Quand une phrase devient une règle implicite
Dans une équipe petite enfance, il y a les projets écrits, les protocoles, les valeurs affichées, les réunions, les décisions de direction. Et puis il y a autre chose, souvent plus discret, mais parfois beaucoup plus puissant : les petites phrases qui reviennent sans cesse.
« On n’a pas le temps. » « On a toujours fait comme ça. » « Ça ne marchera jamais ici. » À force d’être répétées, ces phrases ne sont plus de simples réactions. Elles deviennent des repères collectifs, des limites invisibles, presque des consignes non écrites. Elles finissent par orienter les pratiques, les postures et les choix du quotidien.
Ce que les échos d’équipe racontent vraiment
Ces échos d’équipe ne naissent jamais par hasard. Derrière « on n’a pas le temps », il y a souvent une fatigue réelle, une organisation sous tension, une accumulation de priorités, parfois le sentiment de ne jamais pouvoir faire correctement son travail. Derrière « on a toujours fait comme ça », il peut y avoir un besoin de sécurité, la peur de perdre ses repères ou une histoire d’équipe qui n’a jamais été vraiment revisitée.
Le problème n’est donc pas la phrase en elle-même. Le problème commence lorsqu’elle clôt la réflexion. Quand elle empêche de questionner une pratique, d’écouter une proposition, d’ajuster une organisation ou de regarder ce que vivent les enfants. Une phrase répétée peut devenir une protection, mais elle peut aussi devenir un verrou.
L’impact sur les pratiques professionnelles
En petite enfance, les conséquences sont très concrètes. Si l’équipe répète qu’elle n’a pas le temps, elle risque de banaliser des transmissions trop rapides, des changes effectués dans l’urgence, des repas où l’adulte agit plus qu’il n’accompagne, des temps d’observation qui disparaissent au profit de la gestion immédiate.
Si l’équipe répète que « ça ne marchera jamais ici », elle peut renoncer avant même d’expérimenter. Un nouvel aménagement, une autre manière d’accompagner l’endormissement, une réflexion sur les pleurs, les morsures ou les retrouvailles avec les familles peuvent être écartés non parce qu’ils sont impossibles, mais parce que l’équipe a déjà décidé collectivement qu’ils l’étaient.
Le rôle essentiel de la direction
Une direction ne peut pas simplement interdire ces phrases.

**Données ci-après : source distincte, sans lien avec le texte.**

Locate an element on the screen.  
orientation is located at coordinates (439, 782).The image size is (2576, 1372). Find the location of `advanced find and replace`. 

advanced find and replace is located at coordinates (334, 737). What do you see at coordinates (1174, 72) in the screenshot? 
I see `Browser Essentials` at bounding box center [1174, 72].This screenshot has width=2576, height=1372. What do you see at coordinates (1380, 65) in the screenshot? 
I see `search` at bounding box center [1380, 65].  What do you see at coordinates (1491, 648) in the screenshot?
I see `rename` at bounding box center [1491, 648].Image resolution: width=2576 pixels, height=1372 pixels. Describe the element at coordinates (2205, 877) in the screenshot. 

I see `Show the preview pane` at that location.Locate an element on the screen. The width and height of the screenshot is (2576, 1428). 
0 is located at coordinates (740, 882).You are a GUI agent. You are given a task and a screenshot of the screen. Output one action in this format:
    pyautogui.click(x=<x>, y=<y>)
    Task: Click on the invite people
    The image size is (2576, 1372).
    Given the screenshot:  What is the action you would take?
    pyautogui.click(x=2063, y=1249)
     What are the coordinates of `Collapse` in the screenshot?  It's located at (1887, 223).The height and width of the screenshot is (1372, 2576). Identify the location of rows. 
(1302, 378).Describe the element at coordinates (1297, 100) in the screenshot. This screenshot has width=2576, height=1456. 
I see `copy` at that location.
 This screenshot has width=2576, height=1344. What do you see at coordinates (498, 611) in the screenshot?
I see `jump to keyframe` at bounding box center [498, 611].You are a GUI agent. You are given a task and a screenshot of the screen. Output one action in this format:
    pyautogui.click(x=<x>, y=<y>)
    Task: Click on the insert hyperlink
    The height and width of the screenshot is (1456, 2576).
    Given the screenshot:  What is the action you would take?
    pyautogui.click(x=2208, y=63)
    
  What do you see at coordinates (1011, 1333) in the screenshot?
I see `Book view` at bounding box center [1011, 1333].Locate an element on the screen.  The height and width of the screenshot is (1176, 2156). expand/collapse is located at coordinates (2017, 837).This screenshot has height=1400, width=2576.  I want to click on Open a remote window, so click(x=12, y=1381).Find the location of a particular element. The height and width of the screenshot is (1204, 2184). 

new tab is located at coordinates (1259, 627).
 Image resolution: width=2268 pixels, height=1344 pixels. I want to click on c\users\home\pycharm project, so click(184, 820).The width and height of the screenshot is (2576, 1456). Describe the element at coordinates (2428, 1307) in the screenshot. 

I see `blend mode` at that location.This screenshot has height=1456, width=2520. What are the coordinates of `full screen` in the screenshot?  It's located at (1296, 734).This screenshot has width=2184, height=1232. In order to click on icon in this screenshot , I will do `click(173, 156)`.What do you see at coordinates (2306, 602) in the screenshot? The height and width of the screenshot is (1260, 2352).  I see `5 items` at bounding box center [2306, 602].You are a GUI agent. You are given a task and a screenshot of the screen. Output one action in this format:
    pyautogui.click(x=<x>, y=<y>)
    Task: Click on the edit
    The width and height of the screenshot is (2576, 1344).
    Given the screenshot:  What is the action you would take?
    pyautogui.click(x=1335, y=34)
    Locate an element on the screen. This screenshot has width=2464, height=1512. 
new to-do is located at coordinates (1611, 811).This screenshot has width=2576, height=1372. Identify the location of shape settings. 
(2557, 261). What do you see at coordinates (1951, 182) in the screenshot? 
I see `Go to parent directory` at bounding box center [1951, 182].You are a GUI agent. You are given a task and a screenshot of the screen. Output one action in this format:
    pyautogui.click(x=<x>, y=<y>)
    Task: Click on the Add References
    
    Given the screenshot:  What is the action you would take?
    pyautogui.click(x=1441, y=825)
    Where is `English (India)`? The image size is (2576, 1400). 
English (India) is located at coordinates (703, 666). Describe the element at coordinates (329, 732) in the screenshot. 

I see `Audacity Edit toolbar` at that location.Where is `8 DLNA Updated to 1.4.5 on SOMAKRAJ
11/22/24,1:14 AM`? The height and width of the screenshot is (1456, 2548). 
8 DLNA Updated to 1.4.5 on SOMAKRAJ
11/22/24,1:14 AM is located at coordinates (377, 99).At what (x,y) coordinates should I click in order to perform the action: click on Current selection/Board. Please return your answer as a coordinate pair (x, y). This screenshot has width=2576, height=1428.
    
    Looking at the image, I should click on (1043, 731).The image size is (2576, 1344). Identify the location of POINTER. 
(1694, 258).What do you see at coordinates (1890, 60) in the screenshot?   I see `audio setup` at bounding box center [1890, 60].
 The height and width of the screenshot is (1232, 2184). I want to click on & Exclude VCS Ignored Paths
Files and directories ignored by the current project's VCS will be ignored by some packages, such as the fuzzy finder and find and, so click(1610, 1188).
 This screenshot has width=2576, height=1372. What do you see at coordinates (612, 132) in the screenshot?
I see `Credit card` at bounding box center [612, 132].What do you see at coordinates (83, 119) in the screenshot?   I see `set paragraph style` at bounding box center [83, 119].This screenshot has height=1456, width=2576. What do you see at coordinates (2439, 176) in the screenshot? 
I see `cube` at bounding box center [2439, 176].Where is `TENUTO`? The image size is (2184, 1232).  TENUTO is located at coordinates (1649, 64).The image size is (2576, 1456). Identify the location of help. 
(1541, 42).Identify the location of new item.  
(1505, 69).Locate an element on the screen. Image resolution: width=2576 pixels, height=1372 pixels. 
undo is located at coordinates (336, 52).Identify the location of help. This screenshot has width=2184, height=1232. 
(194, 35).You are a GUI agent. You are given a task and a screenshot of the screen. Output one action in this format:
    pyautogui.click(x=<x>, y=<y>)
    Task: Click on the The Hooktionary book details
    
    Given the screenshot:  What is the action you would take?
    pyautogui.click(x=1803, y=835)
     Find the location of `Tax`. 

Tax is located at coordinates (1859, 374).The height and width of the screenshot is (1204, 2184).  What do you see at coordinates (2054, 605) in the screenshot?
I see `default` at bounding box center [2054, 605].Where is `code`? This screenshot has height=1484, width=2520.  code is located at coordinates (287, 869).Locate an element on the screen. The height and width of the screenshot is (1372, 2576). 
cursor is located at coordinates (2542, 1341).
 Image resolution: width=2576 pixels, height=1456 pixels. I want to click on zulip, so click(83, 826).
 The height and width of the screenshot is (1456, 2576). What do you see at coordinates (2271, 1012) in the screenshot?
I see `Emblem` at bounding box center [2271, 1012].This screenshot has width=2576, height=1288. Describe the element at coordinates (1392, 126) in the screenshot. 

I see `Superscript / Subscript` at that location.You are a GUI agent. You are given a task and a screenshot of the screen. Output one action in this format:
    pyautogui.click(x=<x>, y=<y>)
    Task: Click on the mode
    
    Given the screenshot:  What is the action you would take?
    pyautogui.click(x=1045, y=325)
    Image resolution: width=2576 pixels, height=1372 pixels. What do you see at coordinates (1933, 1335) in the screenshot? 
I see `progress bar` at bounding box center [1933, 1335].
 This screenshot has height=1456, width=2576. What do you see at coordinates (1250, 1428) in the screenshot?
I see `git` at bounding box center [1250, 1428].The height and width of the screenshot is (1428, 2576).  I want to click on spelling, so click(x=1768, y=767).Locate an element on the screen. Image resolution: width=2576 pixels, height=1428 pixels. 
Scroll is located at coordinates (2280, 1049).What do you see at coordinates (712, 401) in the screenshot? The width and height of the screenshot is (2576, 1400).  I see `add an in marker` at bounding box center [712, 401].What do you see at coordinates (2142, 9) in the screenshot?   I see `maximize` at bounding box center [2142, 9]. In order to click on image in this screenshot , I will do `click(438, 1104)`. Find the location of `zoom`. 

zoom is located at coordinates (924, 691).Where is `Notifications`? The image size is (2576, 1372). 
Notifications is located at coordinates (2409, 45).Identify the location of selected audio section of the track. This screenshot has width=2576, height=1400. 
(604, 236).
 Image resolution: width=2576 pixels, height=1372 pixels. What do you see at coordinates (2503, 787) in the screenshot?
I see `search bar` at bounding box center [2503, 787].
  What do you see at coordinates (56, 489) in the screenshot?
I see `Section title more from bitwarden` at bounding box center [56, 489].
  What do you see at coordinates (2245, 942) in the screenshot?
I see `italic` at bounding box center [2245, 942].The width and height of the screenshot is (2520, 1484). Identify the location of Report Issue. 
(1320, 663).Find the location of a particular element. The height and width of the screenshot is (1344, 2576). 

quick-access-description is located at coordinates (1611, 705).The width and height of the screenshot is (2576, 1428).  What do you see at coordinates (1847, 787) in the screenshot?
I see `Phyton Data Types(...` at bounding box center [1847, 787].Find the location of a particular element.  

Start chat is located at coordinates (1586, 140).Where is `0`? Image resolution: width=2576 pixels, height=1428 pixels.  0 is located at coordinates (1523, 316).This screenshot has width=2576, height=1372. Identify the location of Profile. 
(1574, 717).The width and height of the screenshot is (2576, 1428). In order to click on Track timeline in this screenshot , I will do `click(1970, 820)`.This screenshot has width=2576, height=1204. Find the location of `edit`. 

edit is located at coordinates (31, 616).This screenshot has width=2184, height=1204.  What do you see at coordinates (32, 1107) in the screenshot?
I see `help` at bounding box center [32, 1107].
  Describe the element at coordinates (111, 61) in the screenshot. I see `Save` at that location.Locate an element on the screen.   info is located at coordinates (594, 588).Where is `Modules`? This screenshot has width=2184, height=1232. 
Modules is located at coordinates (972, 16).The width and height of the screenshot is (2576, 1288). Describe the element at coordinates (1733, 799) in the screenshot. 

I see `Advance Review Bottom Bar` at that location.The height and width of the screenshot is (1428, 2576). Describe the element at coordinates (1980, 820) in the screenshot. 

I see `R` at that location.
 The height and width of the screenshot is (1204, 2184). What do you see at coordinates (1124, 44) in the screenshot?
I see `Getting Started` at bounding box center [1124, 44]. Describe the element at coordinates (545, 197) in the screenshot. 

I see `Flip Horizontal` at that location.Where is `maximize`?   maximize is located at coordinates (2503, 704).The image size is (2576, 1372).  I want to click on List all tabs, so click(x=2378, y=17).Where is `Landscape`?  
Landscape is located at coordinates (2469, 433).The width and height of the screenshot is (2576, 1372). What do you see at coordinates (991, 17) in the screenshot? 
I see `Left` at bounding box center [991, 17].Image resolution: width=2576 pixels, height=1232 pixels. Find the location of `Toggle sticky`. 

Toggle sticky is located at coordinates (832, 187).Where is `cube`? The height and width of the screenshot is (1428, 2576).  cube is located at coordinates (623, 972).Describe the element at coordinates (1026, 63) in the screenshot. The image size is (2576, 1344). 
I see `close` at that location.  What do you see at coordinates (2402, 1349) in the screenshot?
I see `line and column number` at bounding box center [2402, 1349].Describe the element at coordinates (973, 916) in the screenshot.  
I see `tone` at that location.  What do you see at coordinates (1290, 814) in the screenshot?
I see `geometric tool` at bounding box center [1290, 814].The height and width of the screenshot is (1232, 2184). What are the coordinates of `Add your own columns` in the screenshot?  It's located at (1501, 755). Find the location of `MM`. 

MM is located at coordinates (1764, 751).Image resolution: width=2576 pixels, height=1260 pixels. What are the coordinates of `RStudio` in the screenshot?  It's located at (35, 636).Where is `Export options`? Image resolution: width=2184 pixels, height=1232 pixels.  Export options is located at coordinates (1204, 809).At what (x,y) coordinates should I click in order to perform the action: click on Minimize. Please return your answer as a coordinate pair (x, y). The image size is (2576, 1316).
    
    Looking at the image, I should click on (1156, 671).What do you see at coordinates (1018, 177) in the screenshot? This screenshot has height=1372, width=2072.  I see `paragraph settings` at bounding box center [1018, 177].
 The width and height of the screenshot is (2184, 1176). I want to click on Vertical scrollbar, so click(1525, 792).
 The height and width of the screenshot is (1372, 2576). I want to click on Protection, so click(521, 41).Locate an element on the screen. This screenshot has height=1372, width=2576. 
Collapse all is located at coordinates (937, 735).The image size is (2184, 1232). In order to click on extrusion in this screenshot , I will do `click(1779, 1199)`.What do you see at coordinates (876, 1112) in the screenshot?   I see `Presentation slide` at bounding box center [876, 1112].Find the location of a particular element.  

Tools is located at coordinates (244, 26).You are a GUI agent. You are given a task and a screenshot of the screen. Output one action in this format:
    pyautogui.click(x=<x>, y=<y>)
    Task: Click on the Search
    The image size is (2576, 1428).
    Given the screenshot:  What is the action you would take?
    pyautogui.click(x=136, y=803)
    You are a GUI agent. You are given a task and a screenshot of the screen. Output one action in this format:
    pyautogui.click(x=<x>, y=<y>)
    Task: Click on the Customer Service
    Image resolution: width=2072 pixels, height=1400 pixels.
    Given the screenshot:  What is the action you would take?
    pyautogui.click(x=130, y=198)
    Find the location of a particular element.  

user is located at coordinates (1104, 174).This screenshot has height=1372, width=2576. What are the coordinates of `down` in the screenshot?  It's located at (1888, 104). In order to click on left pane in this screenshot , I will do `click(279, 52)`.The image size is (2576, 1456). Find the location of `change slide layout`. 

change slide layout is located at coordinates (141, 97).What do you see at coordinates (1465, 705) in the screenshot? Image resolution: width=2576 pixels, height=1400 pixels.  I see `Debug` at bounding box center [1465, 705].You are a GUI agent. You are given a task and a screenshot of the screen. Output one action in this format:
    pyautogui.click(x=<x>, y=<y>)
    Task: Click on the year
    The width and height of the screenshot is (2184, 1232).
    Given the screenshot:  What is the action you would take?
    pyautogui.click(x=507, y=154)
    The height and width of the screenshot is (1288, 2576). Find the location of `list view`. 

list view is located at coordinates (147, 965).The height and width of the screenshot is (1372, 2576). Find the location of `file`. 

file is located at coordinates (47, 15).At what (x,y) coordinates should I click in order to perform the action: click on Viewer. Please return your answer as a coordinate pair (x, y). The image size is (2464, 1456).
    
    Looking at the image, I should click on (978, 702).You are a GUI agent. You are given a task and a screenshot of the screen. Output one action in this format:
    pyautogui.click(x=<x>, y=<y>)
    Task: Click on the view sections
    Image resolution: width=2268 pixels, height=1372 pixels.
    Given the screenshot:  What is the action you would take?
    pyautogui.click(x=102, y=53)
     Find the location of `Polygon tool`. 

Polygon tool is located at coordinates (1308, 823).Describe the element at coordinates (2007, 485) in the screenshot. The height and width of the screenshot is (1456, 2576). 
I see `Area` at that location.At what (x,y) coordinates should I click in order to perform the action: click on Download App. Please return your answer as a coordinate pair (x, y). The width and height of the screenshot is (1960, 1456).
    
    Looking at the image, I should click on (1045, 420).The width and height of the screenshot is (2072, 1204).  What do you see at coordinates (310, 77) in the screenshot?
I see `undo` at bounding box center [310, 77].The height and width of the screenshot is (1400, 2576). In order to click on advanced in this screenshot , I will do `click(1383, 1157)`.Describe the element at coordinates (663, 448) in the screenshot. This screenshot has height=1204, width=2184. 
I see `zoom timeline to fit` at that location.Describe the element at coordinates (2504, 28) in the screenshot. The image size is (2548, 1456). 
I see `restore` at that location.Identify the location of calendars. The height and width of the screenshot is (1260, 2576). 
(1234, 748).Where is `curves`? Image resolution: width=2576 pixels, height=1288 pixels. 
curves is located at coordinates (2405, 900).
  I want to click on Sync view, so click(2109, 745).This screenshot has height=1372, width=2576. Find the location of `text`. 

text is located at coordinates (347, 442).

Ce serait inefficace et souvent injuste. Elles expriment quelque chose du terrain. En revanche, une direction peut les entendre, les nommer et les remettre au travail. C’est là que se joue une véritable posture d’accompagnement.
Plutôt que de répondre immédiatement, il est utile de questionner : de quoi manque-t-on réellement quand on dit que nous n’avons pas le temps ? Qu’est-ce que cette habitude protège ? Qu’avons-nous déjà essayé ? Qu’est-ce qui serait possible à petite échelle ? Ces questions déplacent l’équipe d’une position de blocage vers une position d’analyse.
Transformer les phrases en leviers de réflexion
Les échos d’équipe peuvent devenir de précieux indicateurs. Ils montrent les zones de fatigue, les sujets évités, les pratiques devenues automatiques, les besoins de formation ou de régulation. Encore faut-il les prendre au sérieux sans les laisser gouverner.
En réunion, en analyse de pratiques ou lors d’un temps de coordination, partir d’une phrase récurrente peut être très puissant. Non pour désigner un responsable, mais pour comprendre ce qu’elle produit. Quand disons-nous cela ? Dans quelles situations ? Qu’est-ce que cette phrase nous empêche de voir ? Quel effet a-t-elle sur les enfants, les familles et les nouveaux professionnels qui arrivent dans l’équipe ?
Réinstaller une culture professionnelle vivante
Une équipe vivante n’est pas une équipe qui ne doute jamais. C’est une équipe capable de repérer ses automatismes, de parler de ses résistances et de remettre du sens là où les habitudes ont pris toute la place. Dans les métiers de la petite enfance, cette vigilance est essentielle, car les enfants ressentent très vite la qualité du climat professionnel qui les entoure.
Changer une phrase ne suffit pas à transformer une organisation. Mais repérer les phrases qui reviennent trop souvent est déjà un acte professionnel fort. C’est accepter de regarder ce qui influence réellement les pratiques, au-delà des projets affichés. Et parfois, c’est à partir d’une simple phrase que l’on commence à redonner de l’air, du sens et du pouvoir d’agir à toute une équipe.